- [Exercise]:
From the data below, copy exactly the lines that lie between the one holding "Click the Up arrow in File Explorer" and the one holding "1417x840 pixels.", including both, and nothing more.

- [Material provided]:
────

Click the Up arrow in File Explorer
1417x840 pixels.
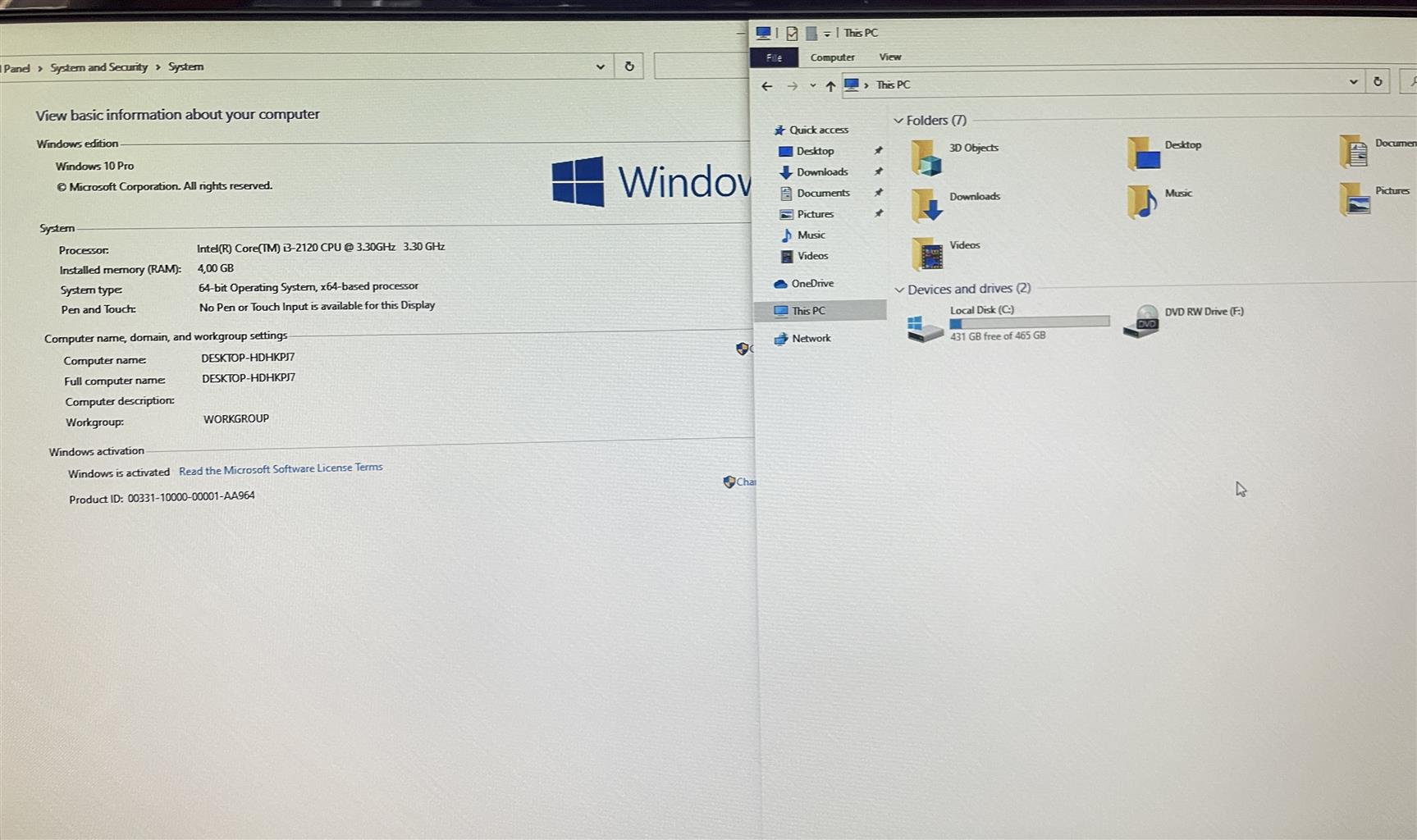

────

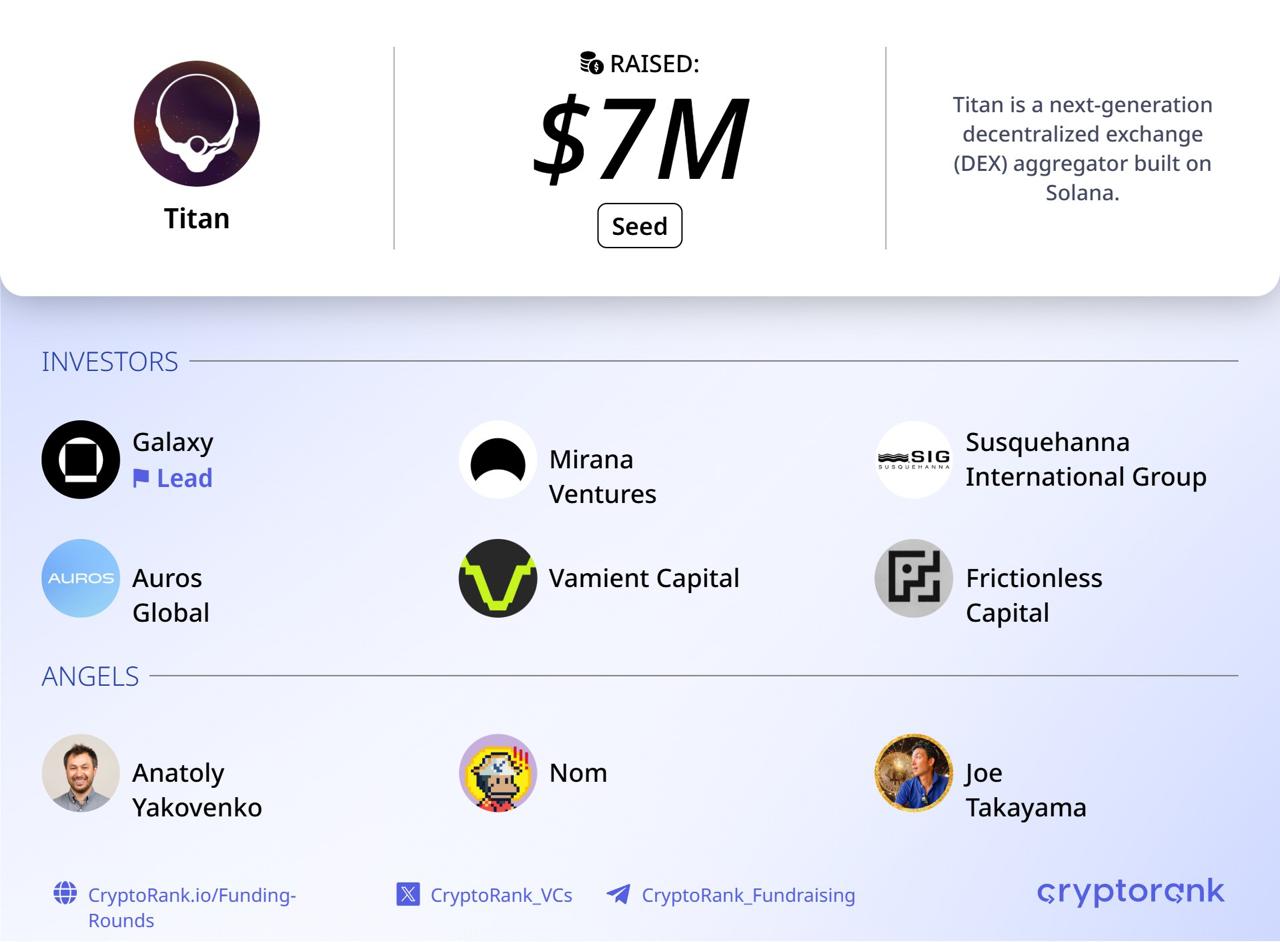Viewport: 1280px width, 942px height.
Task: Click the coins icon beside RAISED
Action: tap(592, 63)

────

- [Solution]:
Click the Up arrow in File Explorer
1417x840 pixels.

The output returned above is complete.